With this request the Worker can call back to our origin and ask for the lockdown status of a user. Upon retrieving that status it will store it in a global lockdownStatus object for an hour which can then be referred to on every execution of the Worker. This means that if a user does go over their quota, the next time a Worker requests their lockdown status it will come back as being flagged for lockdown and the Worker can simply stop passing the reports back to us.


...

// early in the code
if (await userIsOverQuota(user)) {
  return buildError('Over Quota', 429)
}

...

async function userIsOverQuota(user) {
  if (typeof(lockdownStatus[user]) === 'undefined') {
    await getLockdownStatus(user)
  } else if (lockdownStatus[user]['expires'] < (new Date).getTime()) {
    await getLockdownStatus(user)
  }
  if (lockdownStatus[user]['lockdown']) {
    incrementRejectCount(user)
    return true
  } else {
    return false
  }
}


This is awesome for us now because as soon as a user goes over quota we can update the Workers pretty quickly and then have them stop sending us the reports for the remainder of the month or until the user upgrades to increase their quota. That said, it wasn't as awesome as I wanted it to be and there was something that needed further improvement.

This global object was only maintained for the life of the Worker and that meant if the worker was killed and spawned again for any reason it'd have to fetch the lockdown status for all of our users again. Also bear in mind that Workers are run per server in each of Cloudflare's 182 datacentres so there are potentially hundreds (or maybe thousands?) of instances, all of which need to maintain their state. This was causing a lot of traffic to our origin to fetch the lockdown status of users and whilst it was better than sending all of the reports, I still wanted to push it a little more.


Using the HTTP cache

When the worker calls back to our origin to check the lockdown status of a user, we simply return an empty 200 or 429 based on the status of the user. A simple HTTP request and HTTP response, which is a prime candidate for being cached! Using the cf property on a request you can control Cloudflare features including the cache.

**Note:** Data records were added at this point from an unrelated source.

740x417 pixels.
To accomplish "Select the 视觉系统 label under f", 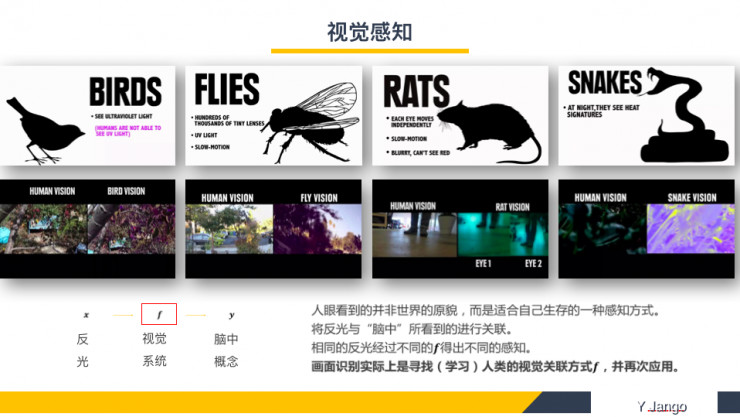I will (155, 350).
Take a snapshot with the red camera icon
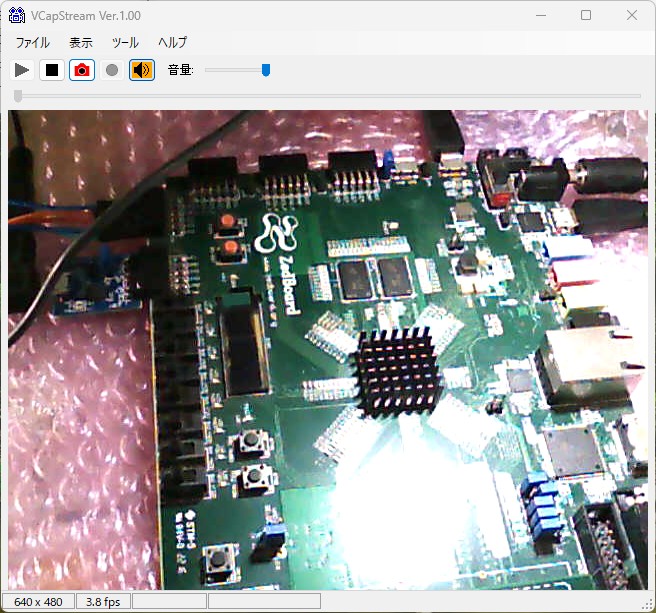Screen dimensions: 656x613 [82, 70]
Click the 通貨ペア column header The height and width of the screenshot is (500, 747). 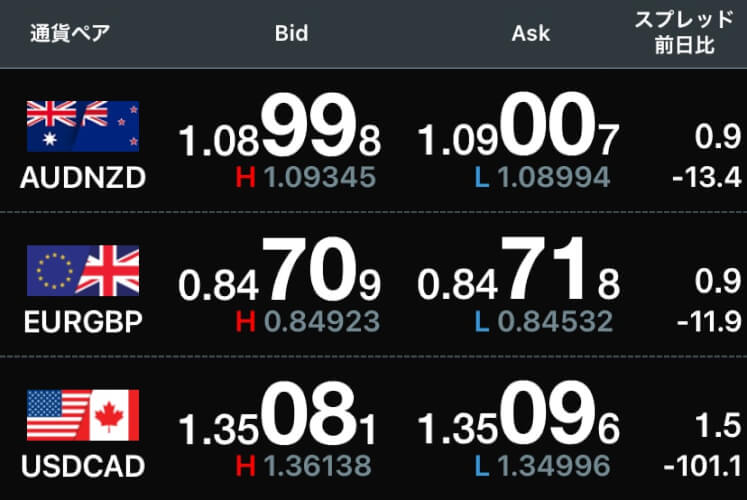70,33
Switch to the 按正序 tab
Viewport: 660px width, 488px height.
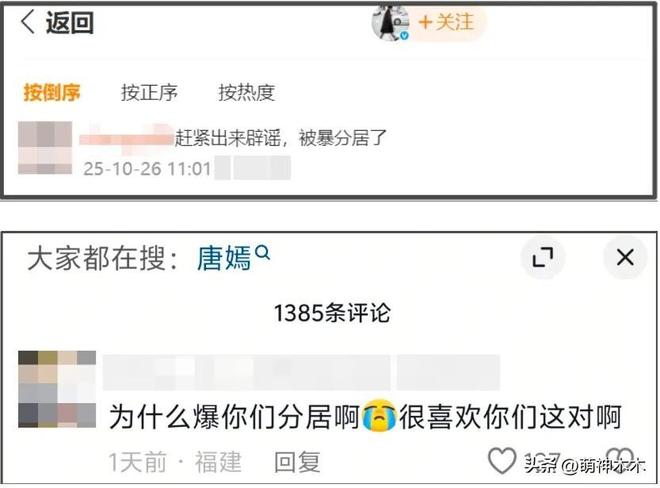(x=149, y=93)
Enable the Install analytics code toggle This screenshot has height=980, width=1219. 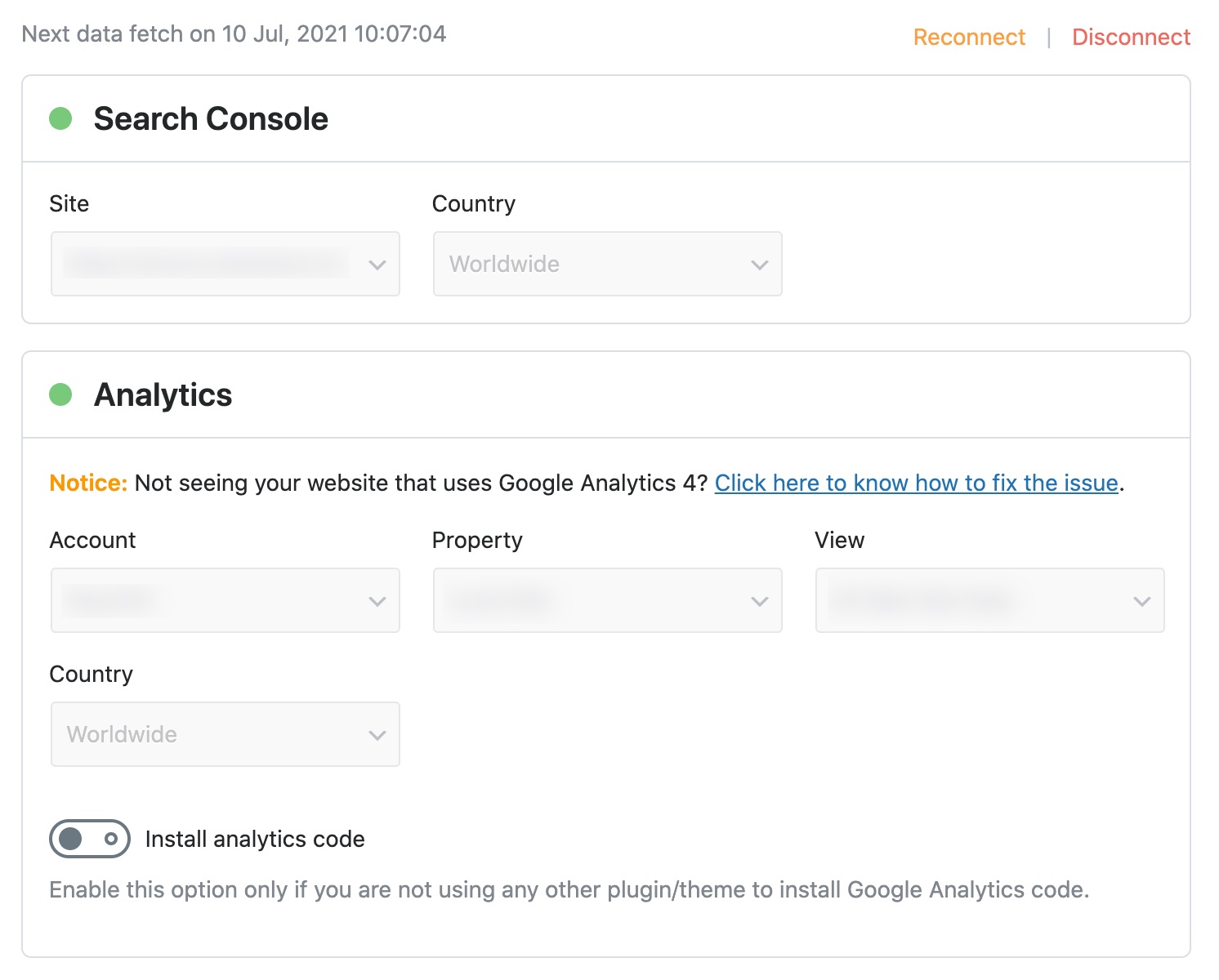[x=90, y=839]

let statusCheck = await fetch('https://report-uri.com/worker/get_lockdown_status/' + user, { cf: { cacheTtlByStatus: {"200-599": httpCacheTime} } })


By setting the cf property and manualy setting a cacheTtlByStatus we're overriding whatever the default behaviour would have been and forcing this response to be cached for the number of seconds specified. The big difference here is that the HTTP cache is run at a datacentre level and not per server like the object cached in the Worker itself. This means if a Worker spins up and doesn't have the lockdown status cached locally it can issue the request to our origin but have a really good chance of getting a hit in the HTTP cache, preventing the request form hitting our origin! This 'double layer' of caching has removed all but the most essential lockdown status requests to our origin and has allowed for a significant reduction in load.


An acceptable delay

The caching above does of course introduce a small delay in both applying a lockdown and removing a lockdown from a user. Given the significant advantages of this approach and the load it removes from our origin, this seems like a reasonable tradeoff. Once a user is placed on lockdown the update will slowly start filering out into the caches and then Workers at Cloudflare datacentres around the world and results in a surprisingly smooth decline in traffic for that user over the period of a couple of hours. The same also happens when a lockdown is removed and the caches and then Workers in each location receive the udpated status and slowly start to let traffic pass through to the origin again. This is particularly handy at the start of the month when all of our users get their brand new quota and the flood gates open!